Dataset entries

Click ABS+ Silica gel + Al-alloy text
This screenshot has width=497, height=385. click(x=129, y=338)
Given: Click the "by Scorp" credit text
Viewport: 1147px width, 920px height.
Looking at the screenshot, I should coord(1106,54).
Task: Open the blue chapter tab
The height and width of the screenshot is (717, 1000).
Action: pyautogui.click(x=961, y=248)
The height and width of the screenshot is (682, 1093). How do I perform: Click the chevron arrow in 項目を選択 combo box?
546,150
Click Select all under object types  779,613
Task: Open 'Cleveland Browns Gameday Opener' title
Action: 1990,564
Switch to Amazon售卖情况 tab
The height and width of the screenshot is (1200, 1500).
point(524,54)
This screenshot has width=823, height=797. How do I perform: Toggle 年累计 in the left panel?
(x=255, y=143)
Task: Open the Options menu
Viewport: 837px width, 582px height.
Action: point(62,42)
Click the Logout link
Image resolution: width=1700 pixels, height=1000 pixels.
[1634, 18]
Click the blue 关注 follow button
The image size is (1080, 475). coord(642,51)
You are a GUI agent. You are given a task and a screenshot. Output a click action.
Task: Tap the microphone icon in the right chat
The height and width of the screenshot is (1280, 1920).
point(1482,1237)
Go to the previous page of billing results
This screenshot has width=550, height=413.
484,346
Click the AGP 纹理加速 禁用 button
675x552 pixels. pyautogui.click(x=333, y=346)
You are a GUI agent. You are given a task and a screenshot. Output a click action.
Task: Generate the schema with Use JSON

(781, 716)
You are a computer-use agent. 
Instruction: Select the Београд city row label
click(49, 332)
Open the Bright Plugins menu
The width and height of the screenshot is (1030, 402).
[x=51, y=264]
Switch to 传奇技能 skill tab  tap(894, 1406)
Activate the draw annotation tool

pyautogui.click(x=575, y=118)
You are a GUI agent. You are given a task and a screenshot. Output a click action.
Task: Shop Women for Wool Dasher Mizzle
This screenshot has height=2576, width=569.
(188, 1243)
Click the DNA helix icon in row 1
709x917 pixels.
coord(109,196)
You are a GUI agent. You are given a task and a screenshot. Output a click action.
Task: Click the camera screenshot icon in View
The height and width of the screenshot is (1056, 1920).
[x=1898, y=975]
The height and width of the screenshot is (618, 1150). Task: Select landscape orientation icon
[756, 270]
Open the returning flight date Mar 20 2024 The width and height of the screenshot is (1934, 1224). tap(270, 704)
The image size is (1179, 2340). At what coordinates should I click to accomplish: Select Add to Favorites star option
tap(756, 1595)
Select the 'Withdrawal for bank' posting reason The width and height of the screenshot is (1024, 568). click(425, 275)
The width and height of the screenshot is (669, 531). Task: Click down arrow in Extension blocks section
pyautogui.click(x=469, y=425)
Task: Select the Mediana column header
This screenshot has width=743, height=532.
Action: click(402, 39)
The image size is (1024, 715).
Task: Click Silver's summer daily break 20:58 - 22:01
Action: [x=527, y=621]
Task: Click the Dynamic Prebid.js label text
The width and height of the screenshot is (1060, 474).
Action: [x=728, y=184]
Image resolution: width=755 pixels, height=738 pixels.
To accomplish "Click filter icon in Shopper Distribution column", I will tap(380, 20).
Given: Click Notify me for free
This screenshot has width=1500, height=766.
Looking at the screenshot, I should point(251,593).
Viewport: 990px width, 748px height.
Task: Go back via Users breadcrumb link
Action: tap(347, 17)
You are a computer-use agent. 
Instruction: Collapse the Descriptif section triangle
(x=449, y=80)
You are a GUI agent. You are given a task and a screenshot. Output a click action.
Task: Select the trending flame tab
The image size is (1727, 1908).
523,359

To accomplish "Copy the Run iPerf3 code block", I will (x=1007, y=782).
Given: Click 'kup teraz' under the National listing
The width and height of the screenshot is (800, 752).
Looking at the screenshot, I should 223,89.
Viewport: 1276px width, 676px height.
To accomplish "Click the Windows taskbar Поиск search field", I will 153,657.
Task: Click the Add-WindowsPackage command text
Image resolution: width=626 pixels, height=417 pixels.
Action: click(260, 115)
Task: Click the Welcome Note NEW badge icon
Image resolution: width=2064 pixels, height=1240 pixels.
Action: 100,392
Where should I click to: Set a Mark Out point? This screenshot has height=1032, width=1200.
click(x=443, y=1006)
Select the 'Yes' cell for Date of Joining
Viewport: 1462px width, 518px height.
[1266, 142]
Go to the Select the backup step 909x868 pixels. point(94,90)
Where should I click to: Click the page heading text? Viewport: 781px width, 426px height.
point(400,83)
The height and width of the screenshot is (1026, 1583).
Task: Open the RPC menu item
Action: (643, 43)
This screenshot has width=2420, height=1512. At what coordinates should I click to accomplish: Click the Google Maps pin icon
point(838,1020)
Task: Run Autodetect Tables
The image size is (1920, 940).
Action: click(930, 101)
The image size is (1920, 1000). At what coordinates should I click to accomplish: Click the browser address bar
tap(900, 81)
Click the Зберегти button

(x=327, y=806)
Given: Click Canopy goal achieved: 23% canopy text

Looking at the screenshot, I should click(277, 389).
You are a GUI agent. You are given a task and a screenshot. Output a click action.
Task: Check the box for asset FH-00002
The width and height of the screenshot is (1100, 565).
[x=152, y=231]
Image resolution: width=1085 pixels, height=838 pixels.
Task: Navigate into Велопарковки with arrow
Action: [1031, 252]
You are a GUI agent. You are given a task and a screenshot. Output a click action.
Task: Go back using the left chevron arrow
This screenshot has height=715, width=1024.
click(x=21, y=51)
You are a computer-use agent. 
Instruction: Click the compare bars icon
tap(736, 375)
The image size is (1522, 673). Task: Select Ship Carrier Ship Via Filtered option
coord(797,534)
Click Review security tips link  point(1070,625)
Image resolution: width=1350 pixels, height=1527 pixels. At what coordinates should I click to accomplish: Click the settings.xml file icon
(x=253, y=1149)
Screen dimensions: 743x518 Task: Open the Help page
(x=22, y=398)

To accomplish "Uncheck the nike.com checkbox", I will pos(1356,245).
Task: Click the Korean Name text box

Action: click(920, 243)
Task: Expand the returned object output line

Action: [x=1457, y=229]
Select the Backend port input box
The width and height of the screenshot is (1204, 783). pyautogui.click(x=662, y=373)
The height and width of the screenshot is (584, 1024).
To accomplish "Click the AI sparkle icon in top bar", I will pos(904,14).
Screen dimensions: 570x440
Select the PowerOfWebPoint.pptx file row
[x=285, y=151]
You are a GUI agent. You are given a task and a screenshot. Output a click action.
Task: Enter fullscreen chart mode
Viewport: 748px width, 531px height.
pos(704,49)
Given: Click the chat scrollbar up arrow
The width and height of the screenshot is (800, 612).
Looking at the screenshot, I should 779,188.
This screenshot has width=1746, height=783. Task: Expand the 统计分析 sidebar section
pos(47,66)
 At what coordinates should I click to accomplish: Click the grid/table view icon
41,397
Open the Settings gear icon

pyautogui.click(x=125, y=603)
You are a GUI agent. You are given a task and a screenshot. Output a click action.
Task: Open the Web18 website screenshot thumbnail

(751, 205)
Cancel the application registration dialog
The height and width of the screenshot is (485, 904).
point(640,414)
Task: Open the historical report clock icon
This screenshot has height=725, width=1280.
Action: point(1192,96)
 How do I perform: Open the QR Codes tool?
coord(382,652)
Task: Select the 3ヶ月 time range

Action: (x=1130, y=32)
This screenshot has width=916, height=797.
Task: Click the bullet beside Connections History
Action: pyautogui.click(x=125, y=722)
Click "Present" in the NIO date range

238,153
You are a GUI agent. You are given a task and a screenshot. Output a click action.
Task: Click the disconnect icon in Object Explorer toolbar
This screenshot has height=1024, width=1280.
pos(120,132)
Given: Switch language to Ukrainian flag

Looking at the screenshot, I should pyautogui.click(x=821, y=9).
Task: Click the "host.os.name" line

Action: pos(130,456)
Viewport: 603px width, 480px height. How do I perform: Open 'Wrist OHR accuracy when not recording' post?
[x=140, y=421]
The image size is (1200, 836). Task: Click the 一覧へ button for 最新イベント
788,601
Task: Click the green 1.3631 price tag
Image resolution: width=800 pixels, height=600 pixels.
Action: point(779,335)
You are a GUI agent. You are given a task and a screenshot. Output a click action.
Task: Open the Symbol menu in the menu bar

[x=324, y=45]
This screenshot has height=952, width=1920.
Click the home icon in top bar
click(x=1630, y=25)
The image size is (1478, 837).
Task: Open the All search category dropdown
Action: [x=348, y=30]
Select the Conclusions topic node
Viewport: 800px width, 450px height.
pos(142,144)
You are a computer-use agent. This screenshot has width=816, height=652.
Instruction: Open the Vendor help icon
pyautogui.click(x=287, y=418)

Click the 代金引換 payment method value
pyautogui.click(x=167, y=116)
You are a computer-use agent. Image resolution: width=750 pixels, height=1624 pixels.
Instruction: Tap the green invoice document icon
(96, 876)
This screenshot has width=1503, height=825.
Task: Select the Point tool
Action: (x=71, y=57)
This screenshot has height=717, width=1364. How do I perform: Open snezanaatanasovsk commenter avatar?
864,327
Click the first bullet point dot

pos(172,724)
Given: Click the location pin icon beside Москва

Task to complete
Write out the lines above, starting at the line that contains "Instruction: Tap the" and ending with the final line, and nothing else; copy them exactly.

Solution to this task
Instruction: Tap the green invoice document icon
(96, 876)
This screenshot has width=1503, height=825.
Task: Select the Point tool
Action: (x=71, y=57)
This screenshot has height=717, width=1364. How do I perform: Open snezanaatanasovsk commenter avatar?
864,327
Click the first bullet point dot

pos(172,724)
Given: Click the location pin icon beside Москва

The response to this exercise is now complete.